Washington wants South Korea to sharply increase its contribution to offset the cost of stationing some 28,500 U.S. troops on the peninsula, with some reports saying the U.S. is demanding nearly $5 billion a year.

The two sides missed last year’s deadline after months of talks but eventually agreed to a stopgap Special Measures Agreement in which the South Koreans agreed to raise their contribution 8.2% to about $920 million for 2018.

But that contract only covered one year, as opposed to past deals that lasted five years.

Kyle Ferrier of the Washington, D.C.-based Korea Economic Institute of America, said both sides may decide on a similar approach that would buy time while giving President Donald Trump a political win ahead of the 2020 presidential election.

“It’ll probably go down to the deadline — maybe even past the deadline as it did last year,” he said Wednesday in a telephone interview. “I wouldn’t be surprised if we do another yearlong SMA and then the Moon administration tries to take its chances and tries to wait out Trump.”

Alliance worries Surveys show that local support for the U.S.-South Korean alliance, which was forged in the 1950-53 Korean War, remains strong. But recent events have drawn small but noisy opposition, suggesting the cost-sharing talks risk having a negative effect on opinions toward the United States, Ferrier said.

Several anti-American activists protesting the demands for South Korea to pay more tried to break into the U.S. ambassador’s residence last month.

A former South Korean foreign minister, who also once served as the country’s chief negotiator for previous denuclearization talks with North Korea, suggested in an editorial Monday that South Korea develop its own nuclear arsenal.

“It’s necessary for South Korea to move on to a self-reliant alliance from a dependent alliance,” Song Min-soon wrote in the JoongAng Ilbo newspaper. “A defensive nuclear capacity, with a missile range limited to the Korean Peninsula, is justified.”

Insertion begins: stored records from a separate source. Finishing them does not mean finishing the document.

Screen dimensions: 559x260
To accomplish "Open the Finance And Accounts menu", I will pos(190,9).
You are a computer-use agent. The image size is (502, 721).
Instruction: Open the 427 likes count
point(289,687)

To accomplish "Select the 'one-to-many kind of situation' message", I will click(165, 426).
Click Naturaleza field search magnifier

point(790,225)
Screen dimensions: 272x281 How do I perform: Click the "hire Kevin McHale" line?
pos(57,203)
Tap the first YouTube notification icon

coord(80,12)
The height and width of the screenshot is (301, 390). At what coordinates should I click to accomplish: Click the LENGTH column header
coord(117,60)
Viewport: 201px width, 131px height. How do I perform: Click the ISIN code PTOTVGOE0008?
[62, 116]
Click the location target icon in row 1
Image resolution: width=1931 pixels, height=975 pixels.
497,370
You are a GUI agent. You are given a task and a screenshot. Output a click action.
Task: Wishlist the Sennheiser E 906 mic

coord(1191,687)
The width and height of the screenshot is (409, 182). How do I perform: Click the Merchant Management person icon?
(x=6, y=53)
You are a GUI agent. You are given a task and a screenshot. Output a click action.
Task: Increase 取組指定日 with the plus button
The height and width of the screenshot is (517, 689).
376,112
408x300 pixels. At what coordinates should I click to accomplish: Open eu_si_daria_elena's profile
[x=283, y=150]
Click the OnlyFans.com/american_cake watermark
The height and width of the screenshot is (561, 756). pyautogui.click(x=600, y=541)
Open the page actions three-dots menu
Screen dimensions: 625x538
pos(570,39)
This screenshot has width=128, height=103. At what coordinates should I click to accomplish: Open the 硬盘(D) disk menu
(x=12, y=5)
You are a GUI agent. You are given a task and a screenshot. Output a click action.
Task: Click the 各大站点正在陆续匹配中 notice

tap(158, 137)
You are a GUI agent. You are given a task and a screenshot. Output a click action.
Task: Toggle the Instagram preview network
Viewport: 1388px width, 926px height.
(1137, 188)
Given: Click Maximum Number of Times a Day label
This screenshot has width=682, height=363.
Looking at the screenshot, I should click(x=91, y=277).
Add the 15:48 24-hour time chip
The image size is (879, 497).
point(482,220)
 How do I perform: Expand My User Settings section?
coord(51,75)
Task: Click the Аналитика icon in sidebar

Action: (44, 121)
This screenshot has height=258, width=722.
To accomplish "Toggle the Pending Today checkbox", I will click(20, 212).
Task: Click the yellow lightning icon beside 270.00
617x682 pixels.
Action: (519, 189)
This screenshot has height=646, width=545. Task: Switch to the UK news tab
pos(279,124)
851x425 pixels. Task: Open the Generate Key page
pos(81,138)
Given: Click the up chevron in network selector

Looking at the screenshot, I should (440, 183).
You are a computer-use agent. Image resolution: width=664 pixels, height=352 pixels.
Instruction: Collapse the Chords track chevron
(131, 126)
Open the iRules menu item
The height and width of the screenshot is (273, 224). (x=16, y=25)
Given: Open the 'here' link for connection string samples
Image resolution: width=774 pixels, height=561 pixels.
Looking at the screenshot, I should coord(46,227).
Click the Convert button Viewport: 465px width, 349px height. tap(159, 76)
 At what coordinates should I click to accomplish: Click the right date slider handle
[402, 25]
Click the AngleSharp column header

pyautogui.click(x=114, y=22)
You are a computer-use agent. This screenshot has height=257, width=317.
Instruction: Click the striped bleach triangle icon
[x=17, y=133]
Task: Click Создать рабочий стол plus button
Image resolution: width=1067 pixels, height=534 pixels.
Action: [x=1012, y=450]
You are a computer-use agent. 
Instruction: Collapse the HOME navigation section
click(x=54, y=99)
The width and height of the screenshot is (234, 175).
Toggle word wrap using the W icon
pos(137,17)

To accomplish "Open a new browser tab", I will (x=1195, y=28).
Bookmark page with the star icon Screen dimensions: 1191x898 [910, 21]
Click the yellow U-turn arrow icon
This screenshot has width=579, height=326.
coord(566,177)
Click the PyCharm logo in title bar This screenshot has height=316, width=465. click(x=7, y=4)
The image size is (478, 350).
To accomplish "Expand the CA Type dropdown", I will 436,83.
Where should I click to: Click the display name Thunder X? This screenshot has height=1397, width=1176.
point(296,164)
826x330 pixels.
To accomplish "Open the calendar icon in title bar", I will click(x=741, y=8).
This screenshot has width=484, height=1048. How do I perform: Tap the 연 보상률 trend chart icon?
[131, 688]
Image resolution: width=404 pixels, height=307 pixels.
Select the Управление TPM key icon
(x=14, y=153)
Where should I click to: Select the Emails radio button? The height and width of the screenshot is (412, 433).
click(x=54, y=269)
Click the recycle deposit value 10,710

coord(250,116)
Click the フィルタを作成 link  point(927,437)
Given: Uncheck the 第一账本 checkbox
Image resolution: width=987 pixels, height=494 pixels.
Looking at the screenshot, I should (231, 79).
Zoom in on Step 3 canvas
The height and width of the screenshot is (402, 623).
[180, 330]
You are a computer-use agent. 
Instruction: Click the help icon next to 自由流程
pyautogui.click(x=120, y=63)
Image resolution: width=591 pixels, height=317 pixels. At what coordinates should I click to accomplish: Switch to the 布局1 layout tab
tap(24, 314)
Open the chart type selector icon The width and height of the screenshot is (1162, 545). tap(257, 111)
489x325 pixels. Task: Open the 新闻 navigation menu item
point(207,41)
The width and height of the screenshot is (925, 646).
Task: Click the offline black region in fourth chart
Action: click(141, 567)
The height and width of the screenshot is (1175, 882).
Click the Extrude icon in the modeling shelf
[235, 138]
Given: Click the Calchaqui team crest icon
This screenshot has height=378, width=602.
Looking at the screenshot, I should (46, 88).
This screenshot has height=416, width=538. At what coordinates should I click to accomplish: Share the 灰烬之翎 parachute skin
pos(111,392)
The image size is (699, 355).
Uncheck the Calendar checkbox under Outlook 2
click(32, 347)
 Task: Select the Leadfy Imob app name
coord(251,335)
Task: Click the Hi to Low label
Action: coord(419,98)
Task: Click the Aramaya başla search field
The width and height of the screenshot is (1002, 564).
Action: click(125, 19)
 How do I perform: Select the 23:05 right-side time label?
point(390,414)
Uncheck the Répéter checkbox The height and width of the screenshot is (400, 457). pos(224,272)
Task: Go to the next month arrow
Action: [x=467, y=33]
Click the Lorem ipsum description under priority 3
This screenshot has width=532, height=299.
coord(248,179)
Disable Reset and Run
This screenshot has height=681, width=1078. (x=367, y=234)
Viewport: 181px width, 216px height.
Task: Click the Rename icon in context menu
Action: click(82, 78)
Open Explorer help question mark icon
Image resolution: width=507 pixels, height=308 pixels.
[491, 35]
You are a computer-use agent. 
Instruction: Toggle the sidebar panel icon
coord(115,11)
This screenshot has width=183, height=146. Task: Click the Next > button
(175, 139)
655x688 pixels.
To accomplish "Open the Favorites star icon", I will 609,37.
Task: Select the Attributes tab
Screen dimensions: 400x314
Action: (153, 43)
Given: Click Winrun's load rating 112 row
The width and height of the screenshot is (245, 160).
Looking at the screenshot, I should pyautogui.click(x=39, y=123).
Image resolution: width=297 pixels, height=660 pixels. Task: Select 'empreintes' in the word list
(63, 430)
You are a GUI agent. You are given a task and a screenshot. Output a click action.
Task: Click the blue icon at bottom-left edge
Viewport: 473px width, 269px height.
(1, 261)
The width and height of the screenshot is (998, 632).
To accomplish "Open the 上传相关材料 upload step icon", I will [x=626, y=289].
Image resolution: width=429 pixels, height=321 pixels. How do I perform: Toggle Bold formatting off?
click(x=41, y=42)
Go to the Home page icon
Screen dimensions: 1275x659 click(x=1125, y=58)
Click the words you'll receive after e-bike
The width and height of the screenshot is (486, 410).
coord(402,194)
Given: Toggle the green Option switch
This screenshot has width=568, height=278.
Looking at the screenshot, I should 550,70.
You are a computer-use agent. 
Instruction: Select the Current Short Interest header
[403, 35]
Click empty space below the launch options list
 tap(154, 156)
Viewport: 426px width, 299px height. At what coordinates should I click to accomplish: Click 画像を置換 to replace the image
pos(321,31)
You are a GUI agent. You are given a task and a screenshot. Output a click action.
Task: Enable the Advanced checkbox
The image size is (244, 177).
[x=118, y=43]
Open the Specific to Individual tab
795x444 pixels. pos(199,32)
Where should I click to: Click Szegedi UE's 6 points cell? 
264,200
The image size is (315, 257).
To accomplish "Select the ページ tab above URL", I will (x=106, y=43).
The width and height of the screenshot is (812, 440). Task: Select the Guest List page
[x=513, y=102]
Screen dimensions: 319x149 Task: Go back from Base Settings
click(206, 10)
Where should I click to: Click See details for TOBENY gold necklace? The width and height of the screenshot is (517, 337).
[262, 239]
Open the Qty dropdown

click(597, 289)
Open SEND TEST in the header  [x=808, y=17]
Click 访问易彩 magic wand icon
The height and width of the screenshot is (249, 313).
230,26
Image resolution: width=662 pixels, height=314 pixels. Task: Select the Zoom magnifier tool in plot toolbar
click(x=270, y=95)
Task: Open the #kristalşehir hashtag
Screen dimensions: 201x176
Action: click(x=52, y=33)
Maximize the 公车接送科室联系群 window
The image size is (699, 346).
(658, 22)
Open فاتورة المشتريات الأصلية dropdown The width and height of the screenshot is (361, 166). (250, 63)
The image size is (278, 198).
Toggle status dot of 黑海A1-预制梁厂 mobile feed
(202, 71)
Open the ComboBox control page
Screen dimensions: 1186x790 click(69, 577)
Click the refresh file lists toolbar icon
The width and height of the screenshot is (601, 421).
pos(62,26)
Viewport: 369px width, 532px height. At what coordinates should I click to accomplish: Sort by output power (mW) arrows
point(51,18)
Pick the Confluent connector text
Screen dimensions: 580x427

The United States removed tactical nuclear weapons from the peninsula in 1991 and has protected South Korea and Japan under a so-called “nuclear umbrella” comprising bombers and submarines based elsewhere.

Song’s suggestion reflected a longstanding fringe debate among South Korean conservatives. But Ferrier said the fact that the suggestion was made by a relatively high-profile and centrist official shows the potential for the cost-sharing talks to spark a “shift in how the South Koreans think about the alliance.”

He said the Trump administration’s demands fuel concerns the United States may withdraw troops or cancel joint exercises over their cost.

Esper, who is due to arrive Thursday in South Korea, will hold security talks the next day with Defense Minister Jeong Kyeong-doo during the 51st Security Consultative Meeting in Seoul.

Other items to be discussed include South Korea’s efforts to assume wartime operational control of its troops from the United States and the return of several U.S. military bases on the peninsula, according to the defense ministry.